---- Data for the task

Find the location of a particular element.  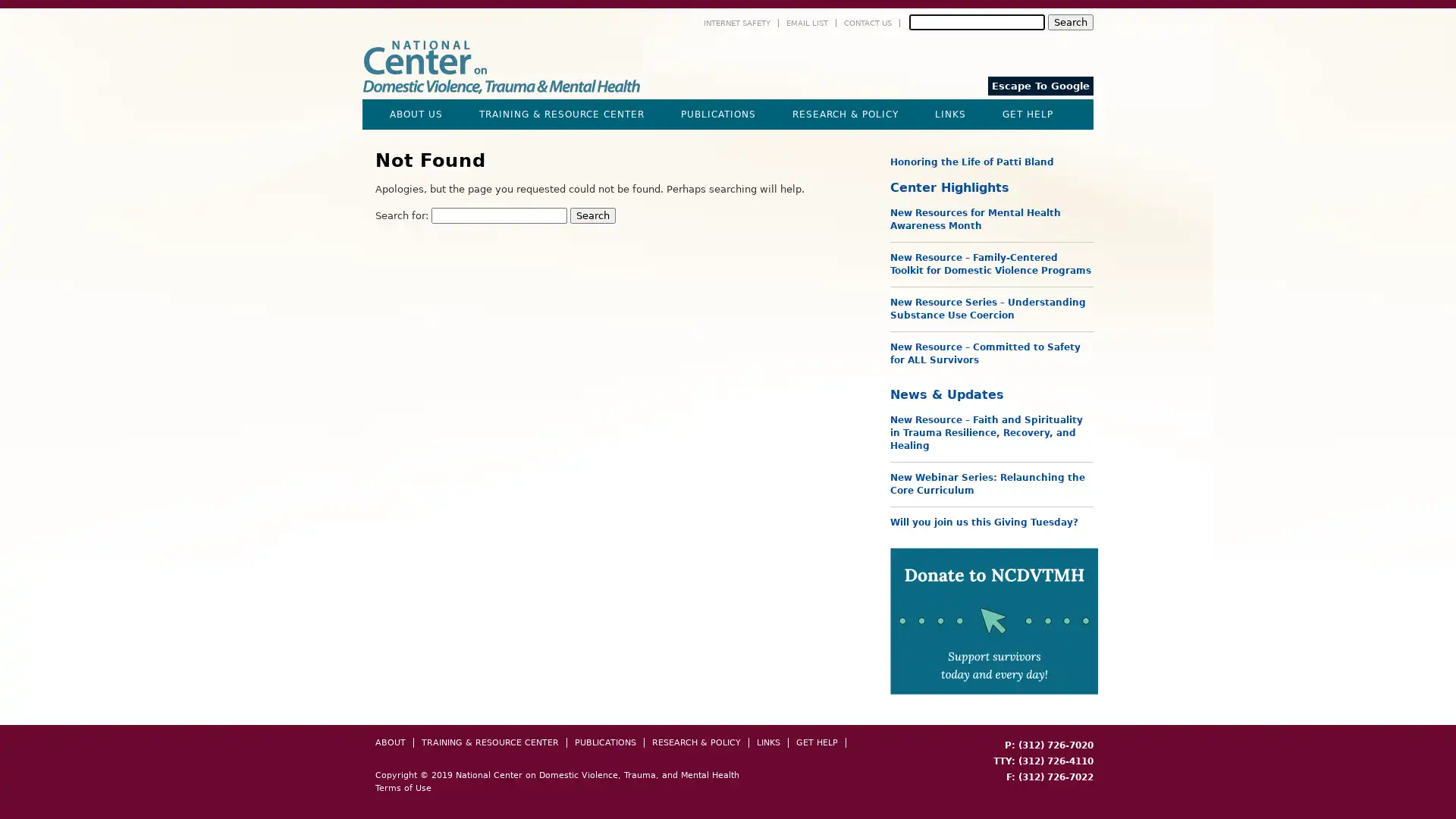

Search is located at coordinates (592, 215).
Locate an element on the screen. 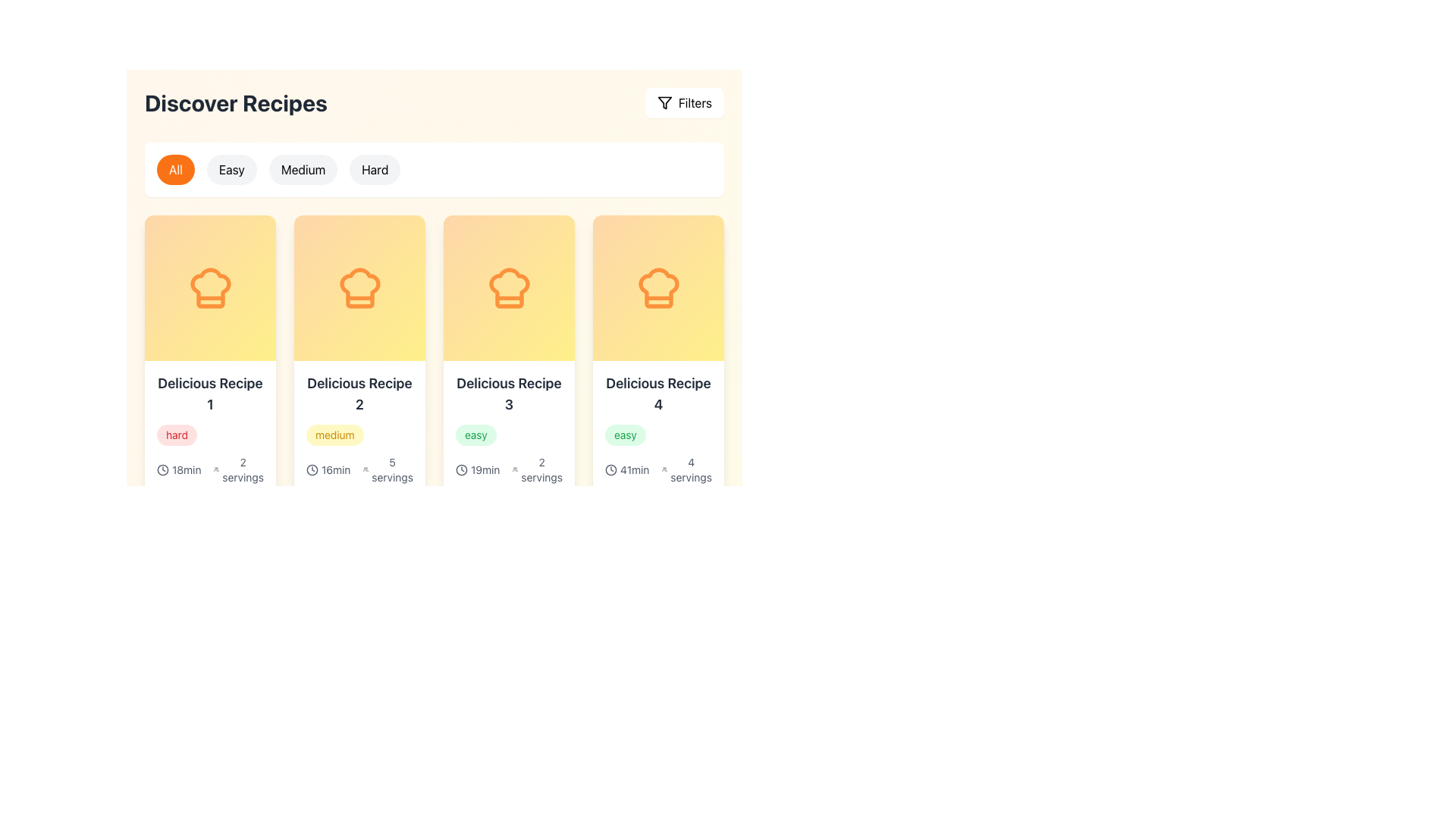  the bold text label titled 'Delicious Recipe 3', which is centrally positioned below an orange chef's hat icon in the third recipe card is located at coordinates (509, 394).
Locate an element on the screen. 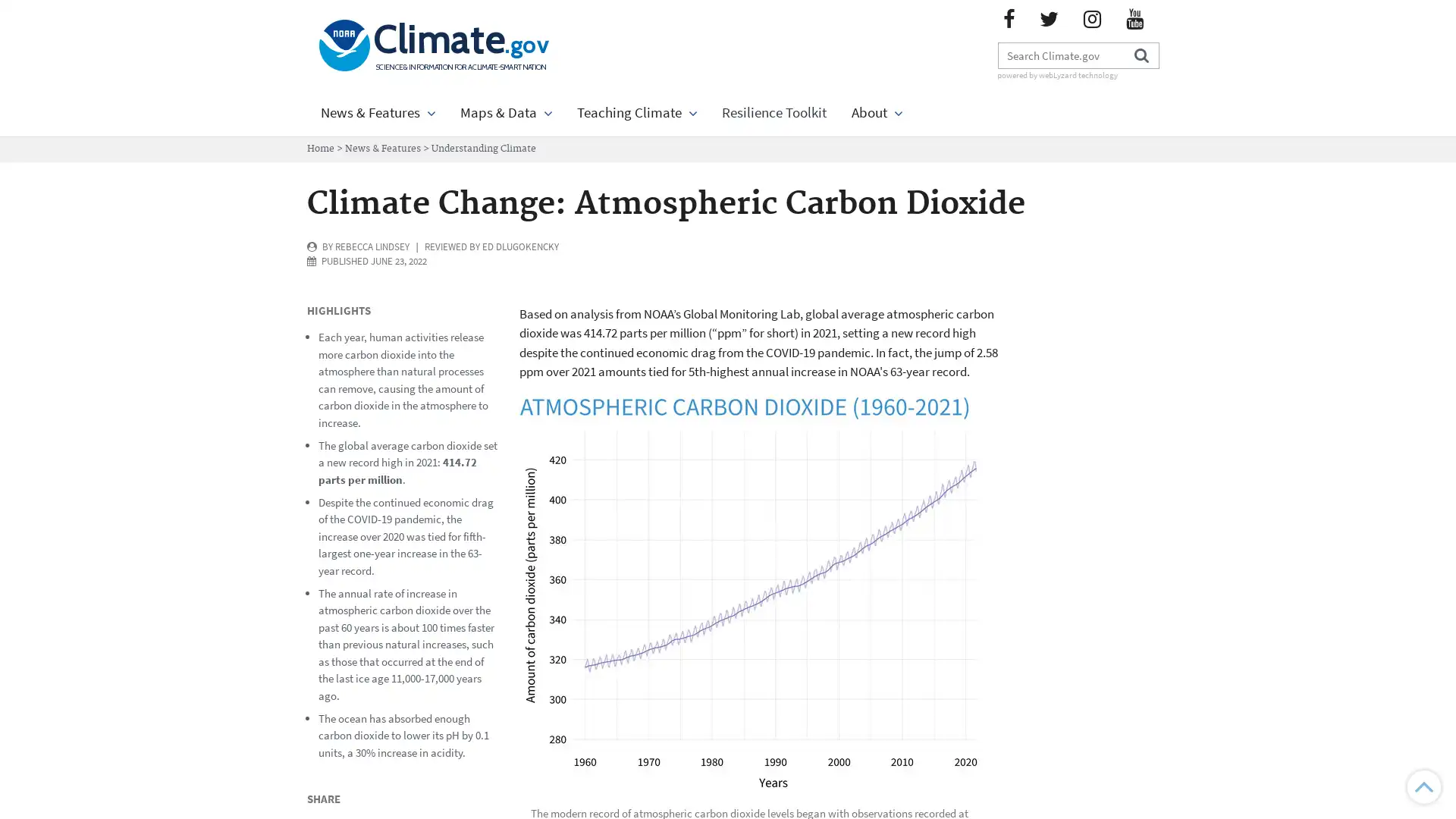 Image resolution: width=1456 pixels, height=819 pixels. About is located at coordinates (877, 111).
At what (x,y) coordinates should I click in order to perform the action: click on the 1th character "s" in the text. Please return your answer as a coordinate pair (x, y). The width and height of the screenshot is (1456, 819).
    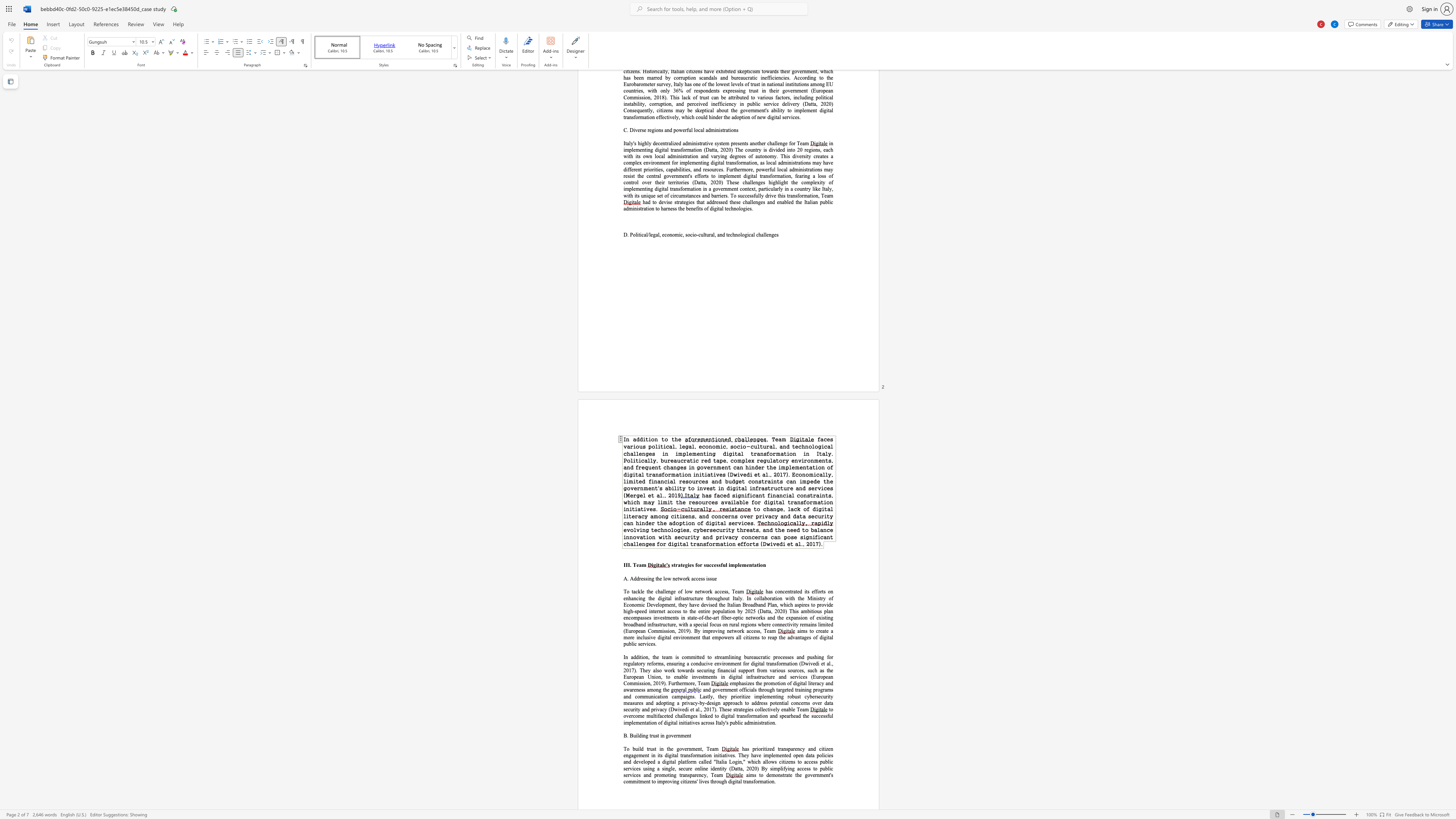
    Looking at the image, I should click on (672, 564).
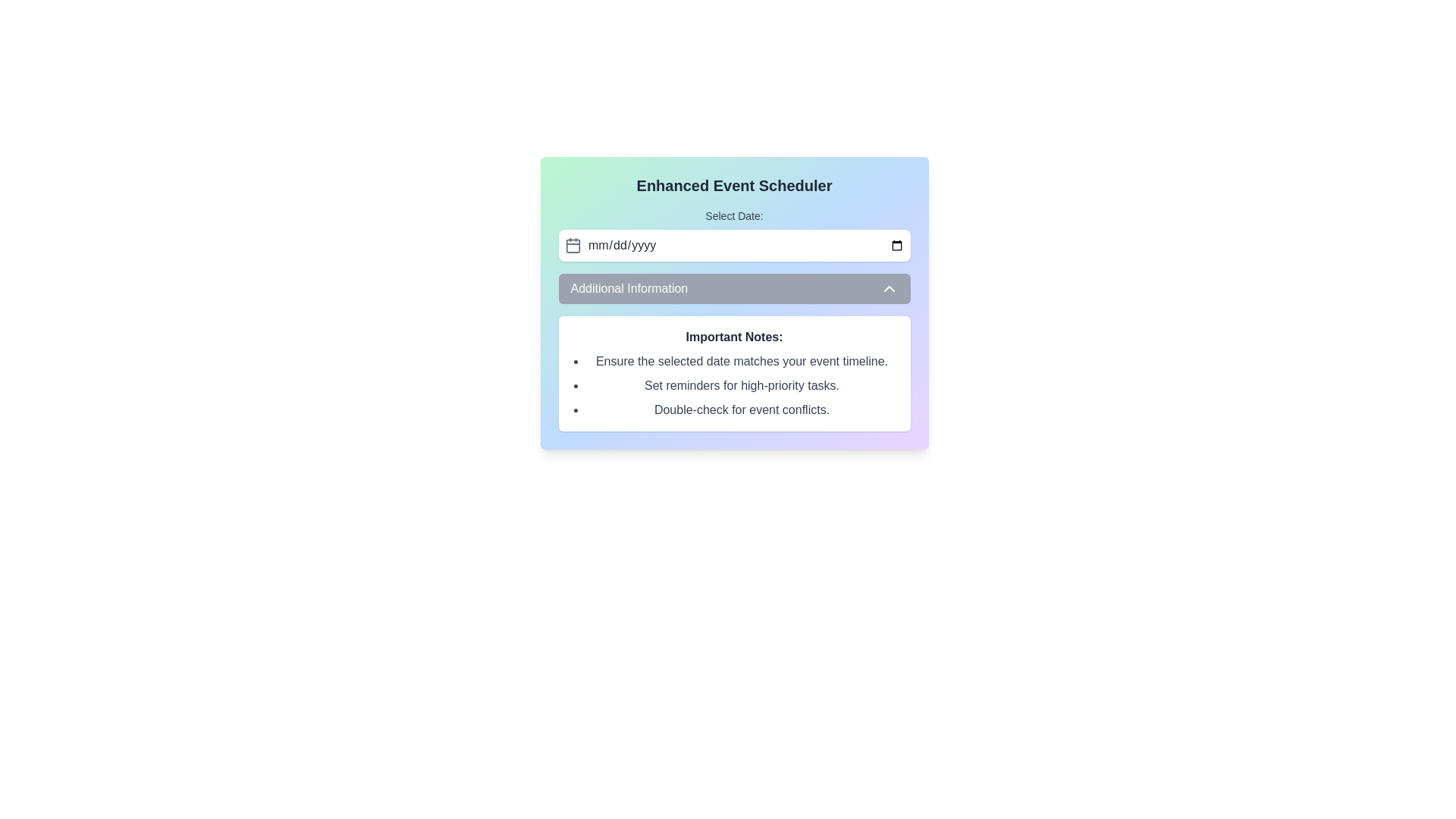 This screenshot has height=819, width=1456. Describe the element at coordinates (742, 362) in the screenshot. I see `first item in the bulleted list under 'Important Notes:', which states 'Ensure the selected date matches your event timeline.'` at that location.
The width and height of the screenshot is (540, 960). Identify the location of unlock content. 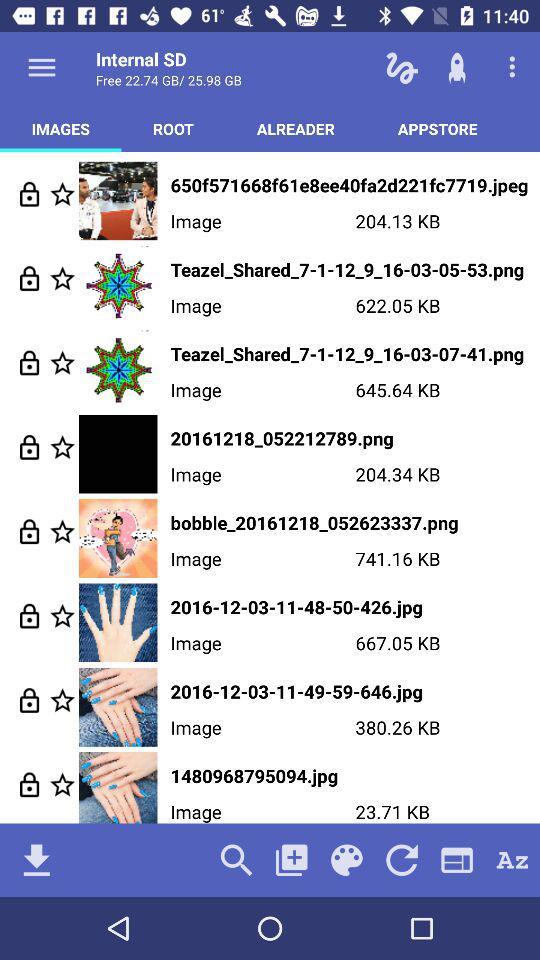
(28, 530).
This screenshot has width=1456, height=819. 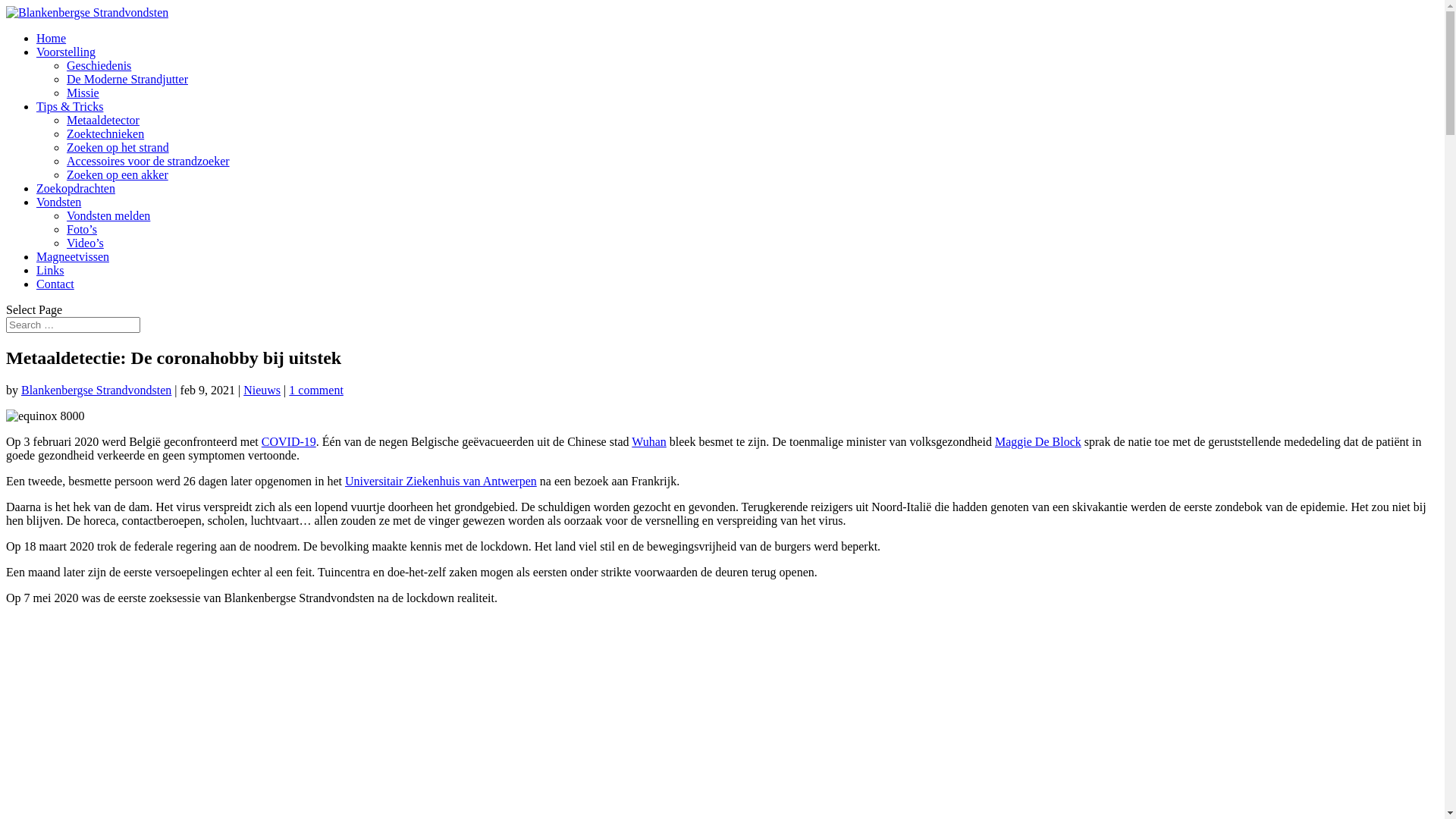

--------

Could you give the lines of the records above, from the line containing "The width and height of the screenshot is (540, 960)." up to and including the last line of the records, as a numbered list with blank lines and the pictures left out?

→ The completed task:
1. The width and height of the screenshot is (540, 960). Identify the location of unlock content. 
2. (28, 530).
3. This screenshot has width=1456, height=819. 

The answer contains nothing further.